---------- Available data ----------

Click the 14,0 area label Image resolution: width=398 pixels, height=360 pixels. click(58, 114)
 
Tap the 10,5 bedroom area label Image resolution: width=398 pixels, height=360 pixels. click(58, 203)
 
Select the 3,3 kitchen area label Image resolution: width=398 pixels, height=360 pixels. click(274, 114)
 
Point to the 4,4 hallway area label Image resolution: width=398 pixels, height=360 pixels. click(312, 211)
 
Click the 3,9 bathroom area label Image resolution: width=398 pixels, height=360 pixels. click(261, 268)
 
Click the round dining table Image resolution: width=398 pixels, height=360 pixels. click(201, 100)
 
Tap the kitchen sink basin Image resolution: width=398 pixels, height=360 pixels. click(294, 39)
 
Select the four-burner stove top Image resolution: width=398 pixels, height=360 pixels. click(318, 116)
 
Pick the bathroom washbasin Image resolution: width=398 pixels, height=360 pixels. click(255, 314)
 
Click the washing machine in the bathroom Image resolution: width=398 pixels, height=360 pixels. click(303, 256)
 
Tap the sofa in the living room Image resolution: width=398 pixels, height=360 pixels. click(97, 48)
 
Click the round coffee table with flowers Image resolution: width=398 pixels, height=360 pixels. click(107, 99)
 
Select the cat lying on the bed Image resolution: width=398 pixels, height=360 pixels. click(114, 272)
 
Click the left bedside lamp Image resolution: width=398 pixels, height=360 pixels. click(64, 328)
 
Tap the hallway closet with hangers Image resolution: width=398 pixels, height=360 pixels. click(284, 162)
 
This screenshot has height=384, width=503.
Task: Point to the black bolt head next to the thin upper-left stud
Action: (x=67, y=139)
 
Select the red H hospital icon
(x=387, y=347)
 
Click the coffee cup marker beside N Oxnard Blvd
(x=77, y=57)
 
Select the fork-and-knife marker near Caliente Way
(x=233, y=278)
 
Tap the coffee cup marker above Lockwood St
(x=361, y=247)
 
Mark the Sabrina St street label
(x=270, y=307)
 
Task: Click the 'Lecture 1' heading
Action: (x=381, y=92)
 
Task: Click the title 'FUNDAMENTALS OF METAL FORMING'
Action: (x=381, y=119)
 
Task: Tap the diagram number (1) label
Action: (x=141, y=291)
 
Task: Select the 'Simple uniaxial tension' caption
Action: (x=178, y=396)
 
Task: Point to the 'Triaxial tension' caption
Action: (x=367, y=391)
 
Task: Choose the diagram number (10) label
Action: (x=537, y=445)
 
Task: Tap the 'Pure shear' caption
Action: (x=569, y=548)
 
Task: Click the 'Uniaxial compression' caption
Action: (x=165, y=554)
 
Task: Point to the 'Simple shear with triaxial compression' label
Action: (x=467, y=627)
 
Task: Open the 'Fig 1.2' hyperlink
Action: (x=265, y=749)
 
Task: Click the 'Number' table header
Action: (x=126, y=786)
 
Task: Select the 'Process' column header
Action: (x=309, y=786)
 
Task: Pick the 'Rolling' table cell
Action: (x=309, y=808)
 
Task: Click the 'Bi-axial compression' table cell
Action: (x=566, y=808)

----------
---------- Available data ----------

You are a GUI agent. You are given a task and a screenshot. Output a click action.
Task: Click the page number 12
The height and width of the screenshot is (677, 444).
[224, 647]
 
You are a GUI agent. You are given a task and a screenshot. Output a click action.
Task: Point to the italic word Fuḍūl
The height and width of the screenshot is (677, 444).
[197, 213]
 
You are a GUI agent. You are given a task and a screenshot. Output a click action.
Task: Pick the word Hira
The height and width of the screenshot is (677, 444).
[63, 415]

----------
---------- Available data ----------

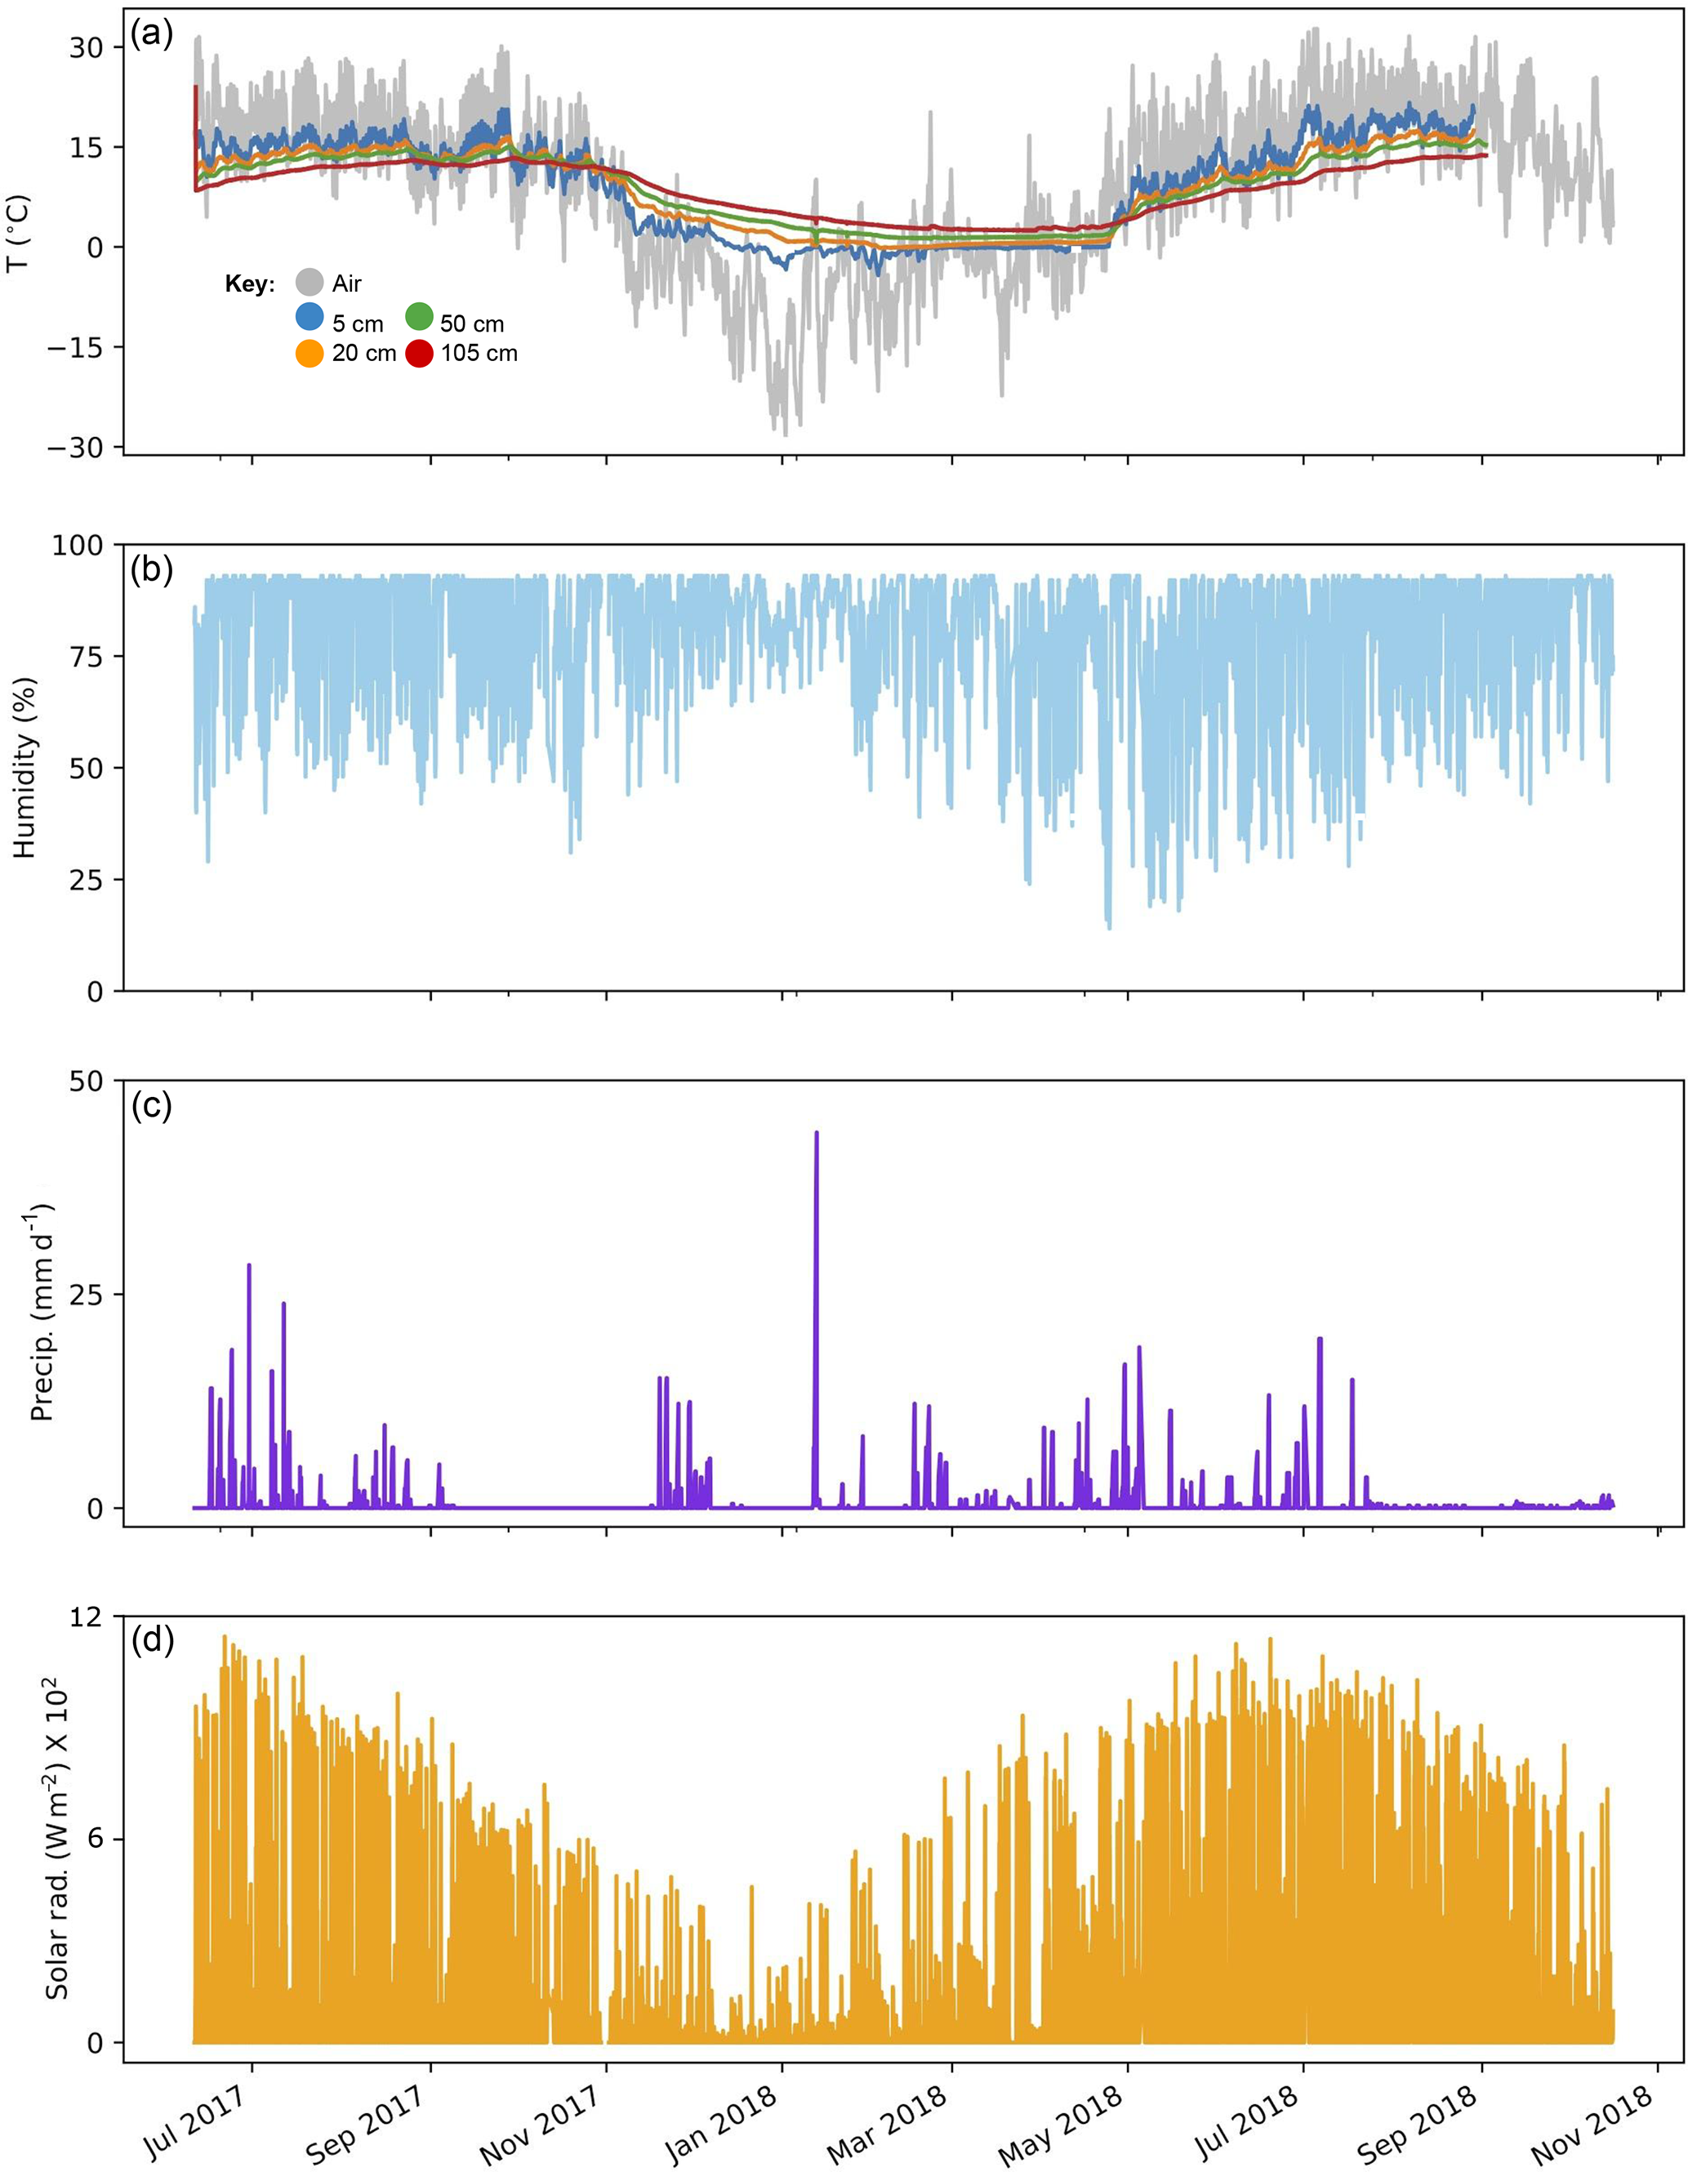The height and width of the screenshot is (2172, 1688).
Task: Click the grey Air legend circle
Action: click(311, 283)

----------

• Instructions to follow
Reproduce the data between the lines holding "Select the cat" and "Click the left", inclusive, swapping "bedside lamp" for "nightstand lamp" and leaving everything else unchanged.

• Answer to this task
Select the cat lying on the bed Image resolution: width=398 pixels, height=360 pixels. click(114, 272)
 
Click the left nightstand lamp Image resolution: width=398 pixels, height=360 pixels. click(64, 328)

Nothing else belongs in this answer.